Home Security:
BREAK-IN
Burglary Prevention

Home security has two components: First, fortifying your home with hardware and electronics. Second, insisting your entire family always use them properly.

Break-In: An intruder breaches your home security either by quietly burgling an opening or smashing his way in.

Four intruders broke through a Montreal home's front door, beat the homeowners and raped a young female visitor. The invaders are suspected of five other home invasions in the area. In one, two elderly couples were bound and one man was scalded with boiling water. The Post Traumatic Stress Disorder (PTSD) of any violent crime often causes a victim to not want to leave home at all. But when the crime scene is the very cocoon of their homes, victims are especially traumatized. Many victims feel anger, fear, and ironically, guilt. They often blame themselves for not having been more careful. Psychotherapy for PTSD generally involves helping victims regain a sense of control over their lives.

In South Carolina, three gunmen burst through a home's front door, beat the father to the floor and demanded money. They also attacked his daughter with cerebral palsy – bashing her head and breaking her arm. At that point, the mother ran out a door to the sound of her daughter screaming, knowing she had to get help. A neighbor called 911 and grabbed a shotgun. He confronted the suspects and they ran to a van. He shot once at the van as they took off.

Standard residential doors expose people to a nightmare. See how to fortify your doors at Door Security Systems and Door Reinforcement. Also see hostage survival.

Coming Home to a Burglary

The Whitaker family of four was returning to their Texas home where a surprised burglar shot all of them.

If you arrive home and notice signs of a burglary, do not enter – the burglar may still be inside. If you do confront a burglar, allow him to escape. Or, you should flee and call the police. Too many victims, men especially, try to capture or punish a burglar, which leads to a dangerous escalation of violence. Your valuables can be replaced.

One woman living alone rings the doorbell upon arriving home to alert any burglars to flee. Then she opens the door slightly to see if anyone has removed the small pile of money she’d casually strewn in plain view on a table just inside the door (visible only from indoors). If the money is still there, she assumes she’s indeed alone.

Types of Burglars and Invaders

• Professionals (often called “cat burglars”) are almost the only ones able to defeat the more sophisticated home defense measures. A tiny minority of all burglars, they prefer businesses or very wealthy homes and rarely target an ordinary home. They’re seldom dangerous unless trapped.

• Opportunists are most often juvenile delinquents (medium danger) stumbling onto easy pickings.

• Thrill-seekers are juvenile delinquents (medium danger), gang members (high danger), voyeurs (like to watch women sleeping – eventually becoming rapists), rapists, and murderers.

• Drug addicts, unskilled, unpredictable, and usually high on drugs, commit up to 90 percent of all burglaries and invasions but rarely plan them well. Terrified of arrest and drug withdrawal, they’re desperate, volatile, and often convinced you’re holding out on them. Irrational and prone to violence, they are very dangerous.

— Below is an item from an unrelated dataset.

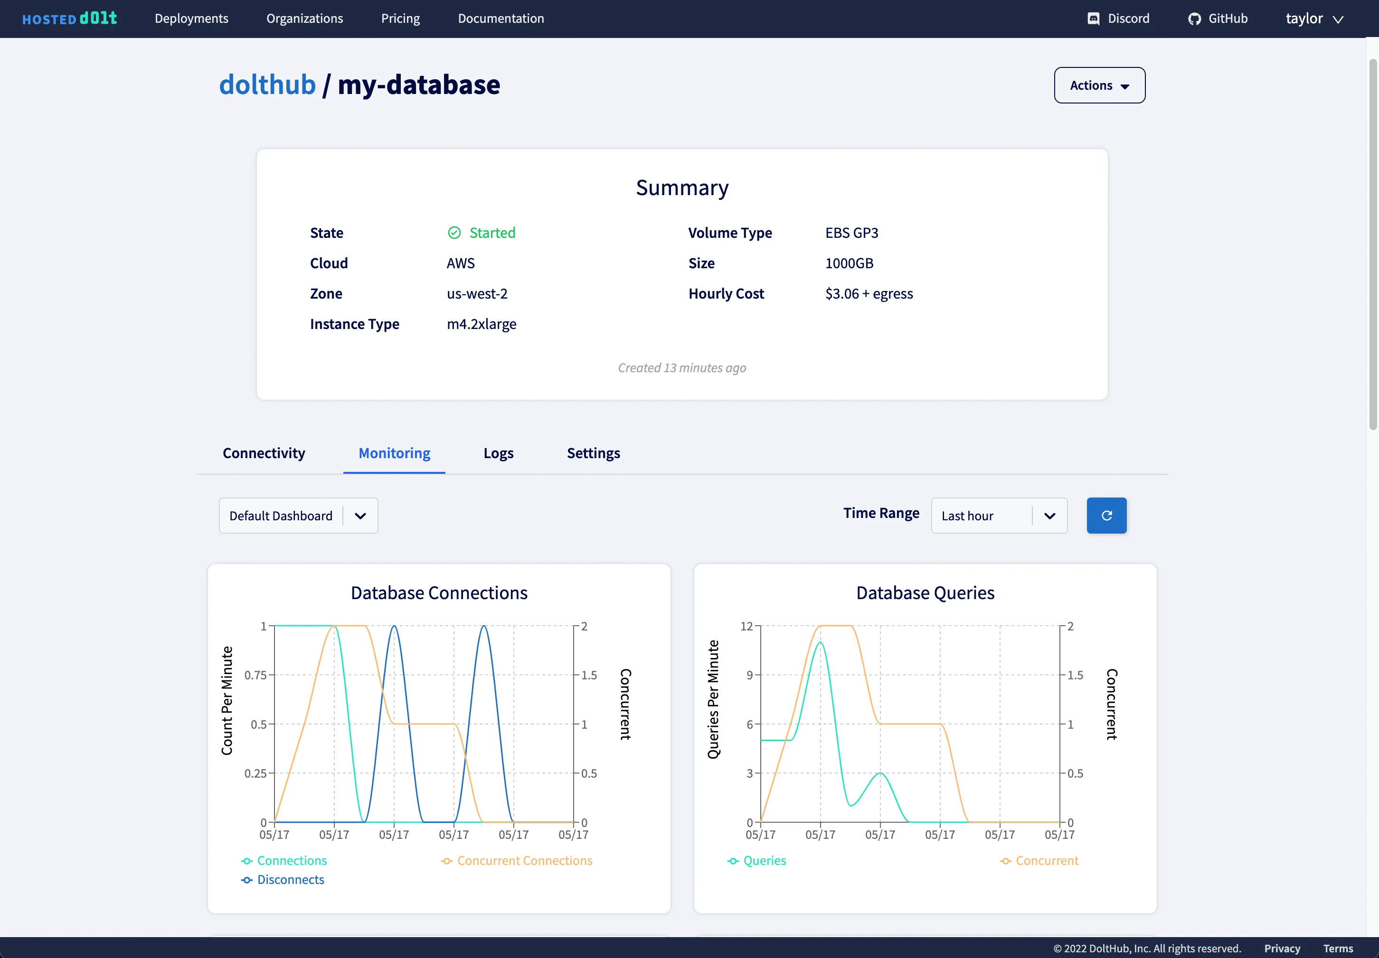
Task: Open the Settings tab
Action: click(x=593, y=453)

How Predators Choose a Home

• Predators wear disguises and use props to look harmless. Male and/or female, they may drive a vehicle with a phony (magnetic) business sign, push a baby-stroller, walk a dog, jog past, wear utility uniforms, or pose as sales-persons.

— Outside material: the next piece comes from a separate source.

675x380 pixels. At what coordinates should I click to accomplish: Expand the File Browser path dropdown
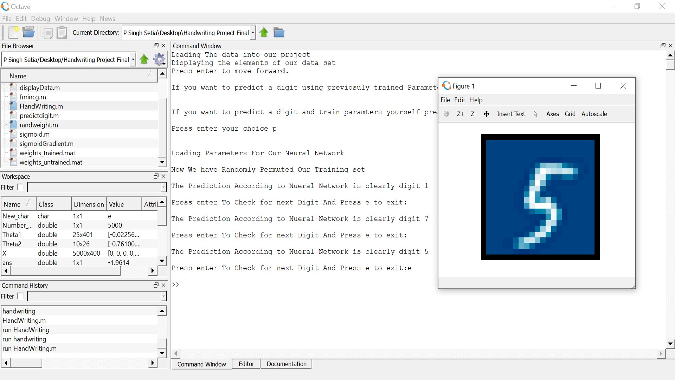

• Some knock on your door to ask some flimflam question (or knock then duck out of sight). They want to see if anyone is home, if you're careless enough to open your door to a stranger (making it easy to Push-In), if you have a dog, etc. They want to assess your security – they’re sniffing for prey – and no family is any safer than its most careless member.

• They usually prefer secluded homes with weak home security in low-crime areas where they’re least expected.

• Some think the nicest yard indicates nice stuff inside; others think the shabbiest yard indicates shabby security.

• Most prefer daylight, others the night. They can strike anywhere, anytime.

Burglars usually flee from a confrontation, and become violent only if chased or trapped. But what if an intruder isn’t merely a burglar? What if he doesn’t flee from you or doesn’t want you to get away from him?

If an Intruder is Chasing You Through Your Home

If you don't have a safe room, do not stay indoors even if your kids are at home. Any one of you escaping will bring help more quickly (see hostage taking). Better yet, fortify your home ahead of time.

PREVENTING BREAK-INS

Fortify your home by burglar-proofing it with these hardware and electronics (and always use them):

Door Reinforcement
Window Reinforcement
Outdoor Security Lighting
DIY Security Systems

Even if you live in Sleepy Valley, safeguard your home security - predators like to prowl where the prey least expect them.

Prevent home intrusions by making sure all your family members use these strategies. Of course, predators will always find prey – but the most cautious targets will likely be spared.